Into the wild: SN&R shares crazy camping stories

Essays and tips for hiking, camping, chilling and drinking with bears in the Northern California and northern Nevada wilderness.

Fancy Camper merit badge.

Fancy Camper merit badge.

illustration by Brian Breneman and Hayley Doshay

I've seen three shooting stars in the past half-hour.

It’s like Saul Goodman laser tag in this Sierra Nevada sky. Zoning out on the cosmos lulls me to sleep—until bam! A crew across the lake celebrates a belated Fourth of July by launching fireworks. Illegal, yes, but pretty awesome, too. If I was a scout leader, I’d give them the Independence Day Jackass merit badge.

The next morning, I earn my own Cliff-diving Daredevil badge by launching off a granite rock some 20 feet into surprisingly warm alpine water. Later, I swim a few hundred yards to a projection of rocks, which a friend jokingly refers to as “Pen Island.” He gets the Bahaha Backpacker badge.

There are more stories of camping, hiking, rattlesnake avoiding and bromance hot springing in this week’s cover story. It’s a guide to the wilderness; something to whet your appetite for the outdoors. And with merit badges, to boot. Pack up and pack out!


Don't forget the spatula

We wanted to feel insignificant. And few things dwarf us mere humans like the redwoods.

The towering trees—as tall as a 35-story building—exist all over California. But Humboldt County is known for holding some of the grandest and oldest. Humboldt also feels really far away, so a friend and I reserved a campsite at Richardson Grove State Park, the southernmost option still technically within the county.

Disclaimer: I’m not much of a camper. I’ve actually gone camping more this year—since moving to Sacramento—than in my entire life. My parents weren’t very outdoorsy. My friends in college weren’t, either. But you Sacramentans forced it.

Because of my vast inexperience, I trusted my proud Eagle Scout of a camping partner to handle most of the preparations. Isn’t that the Scout motto or something?

Regardless, he chose the campsite, but I don’t think either of us expected such luxury. Running water, sure. But such impeccably clean bathrooms? With intense diagrams ex- plaining how to flush the not-complicated toilet? And recycling? Showers?

Sure enough, the other campers seemed keen on the luxury. There were enormous, multiroom tents and elaborate stoves everywhere. And children. My goodness, the children. I overheard one adorable little boy tell his mom, “I think that tree is old.” Meanwhile, a pair of girls drove around in a hot-pink plastic convertible—the envy of the entire campground, myself included.

We thought we were getting crazy by bringing a large cooler with beer and cheese and other stuff. Alas, we forgot a spatula. Our burgers fell into the fire. Our calzones escaped their foil encasements. Luckily, the Eagle Scout was prepared with a backup supply of salami. Four meals later, I have zero interest in eating salami for the foreseeable future.

The mosquitoes devoured me each night.
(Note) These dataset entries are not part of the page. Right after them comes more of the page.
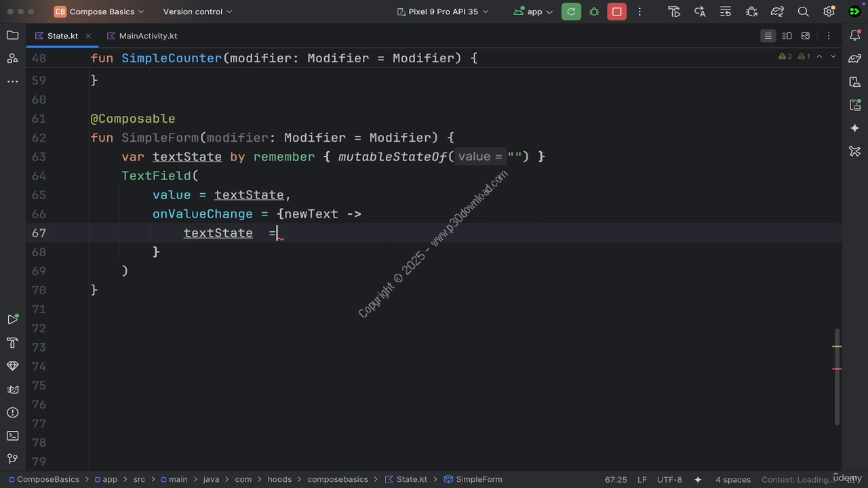868x488 pixels.
Task: Open the Logcat tool window
Action: tap(12, 389)
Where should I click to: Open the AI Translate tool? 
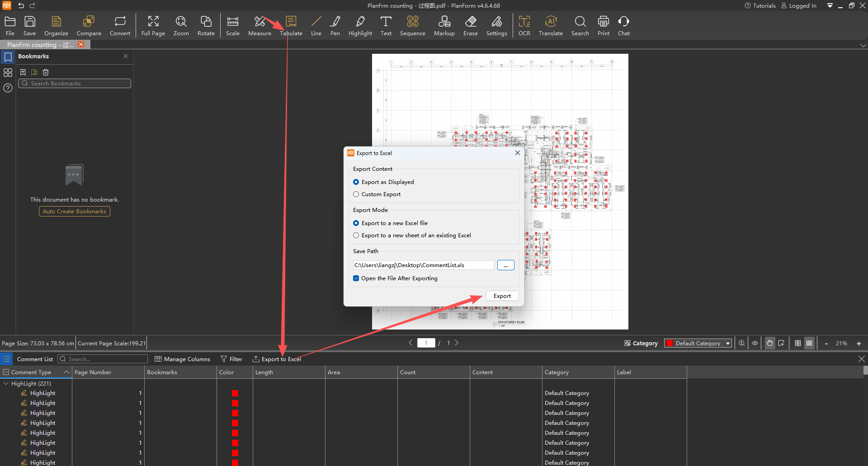click(550, 26)
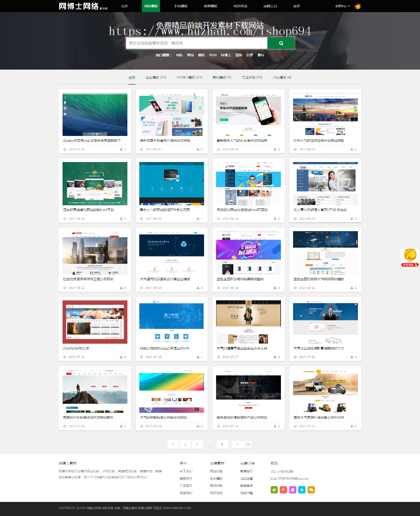Open the 手机模板 navigation menu item
420x516 pixels.
point(181,6)
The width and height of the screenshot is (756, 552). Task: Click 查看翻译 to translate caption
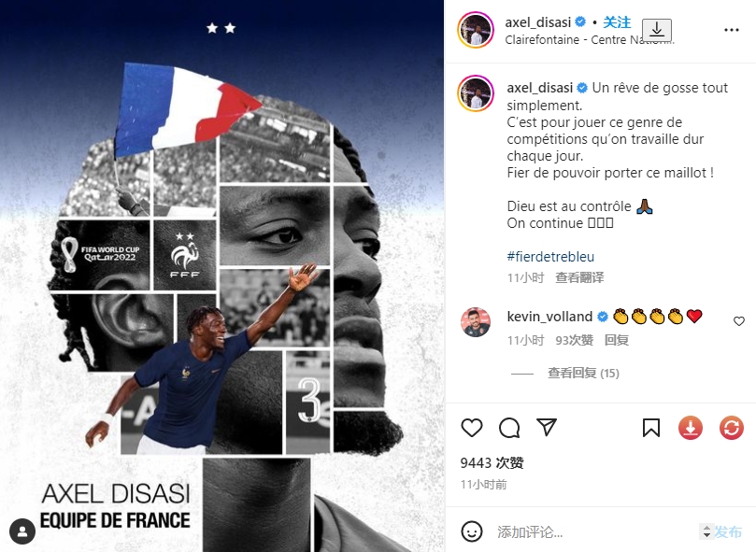579,277
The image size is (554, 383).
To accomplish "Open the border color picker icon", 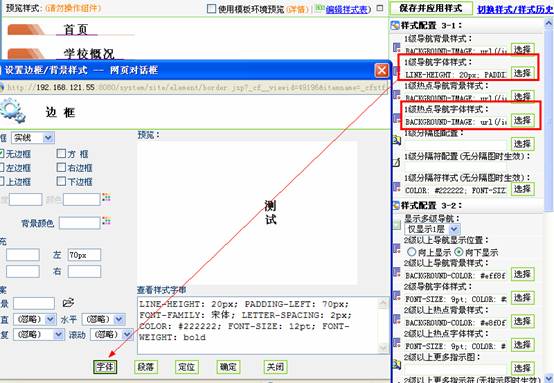I will coord(106,198).
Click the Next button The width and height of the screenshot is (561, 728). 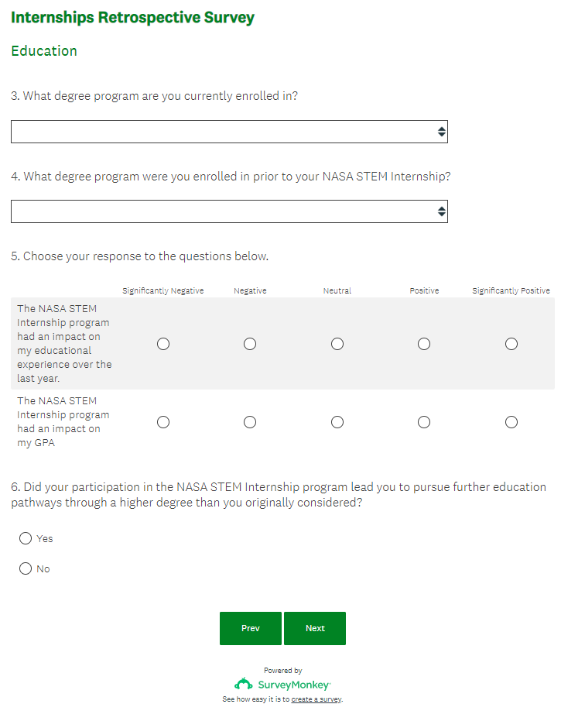click(315, 628)
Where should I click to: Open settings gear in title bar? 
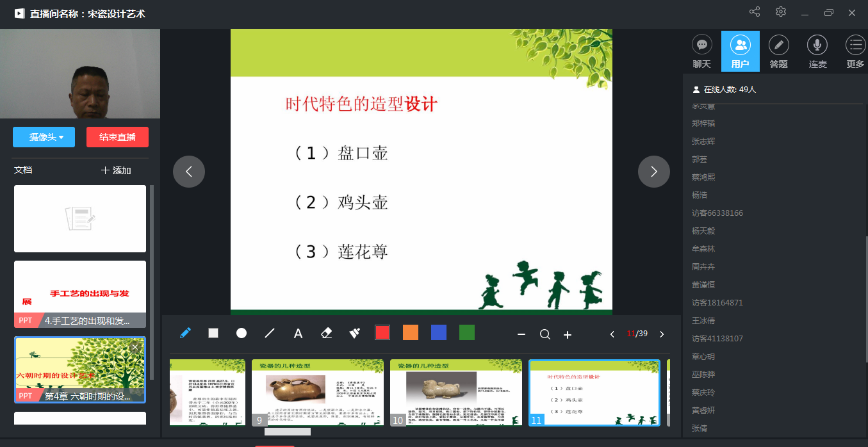780,12
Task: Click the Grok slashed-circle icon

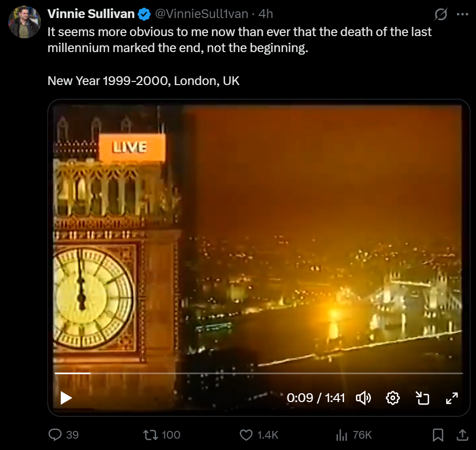Action: coord(440,14)
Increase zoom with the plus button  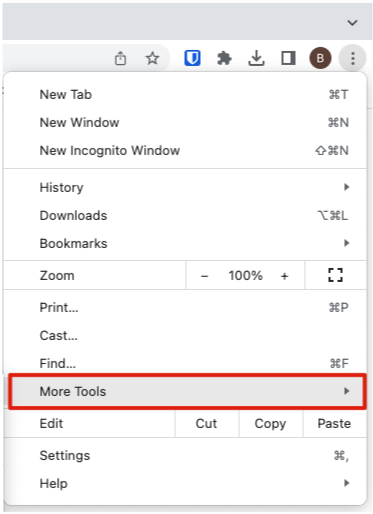click(284, 276)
We saw a rattlesnake. As we tried to fall asleep at 9:30 p.m.—don’t judge—we could hear what must have been a rave at a neighboring campsite. I felt old, lame. Another neighbor gave us a half-bottle of port that read “Dumpster Diver 2013.” It was sweet, syrupy and delicious.

Wine aside, hiking through those glorious 1,000-year-old Sequoia sempervirens easily saved the weekend from failure. The park’s visitor center sits in the middle of a cathedral-like grove of redwoods. Their stark uniformity gave them an air of nobility, with the late-afternoon light creating lovely refractions in between.

A 4-mile hike brought us through two more impressive groves and up an ear-popping 1,000 feet. I sweated disgusting amounts, but I don’t exactly hit the gym; I think most physically fit people would call it a moderate hike.

What was most astounding about the 4-mile hike, and subsequent hikes, was the complete silence and emptiness. We came across one other couple on the trails over the course of the entire weekend.

Later, we realized that the hundreds of campers were at the swimming hole on the Eel River. In this drought, it was more like a dipping hole, but still entirely pleasant in the heat. Though without children—or floaties—we quickly felt out of place.

By day three, we were ready for a change of scenery. Since we were already so far north, an extra hour to loop around the coast felt more than worthwhile. Highway 1 wound and wound around and through forests, rugged cliffs and 200-person towns. Cars frequently stopped to admire the impossibly blue ocean and mysterious North Coast fog.

We ended our detour in Fort Bragg at Glass Beach. Legend has it that residents would dump bags of household garbage onto the beach in the early 20th century. After decades of waves crashing onto shore, the trash has broken down into sea glass. Lots of people come and collect the prettiest brightly colored pieces of glass, to the point that white and brown dominate the current landscape. Still, that mandatory long walk on the beach feels far more epic when said beach is made of glass.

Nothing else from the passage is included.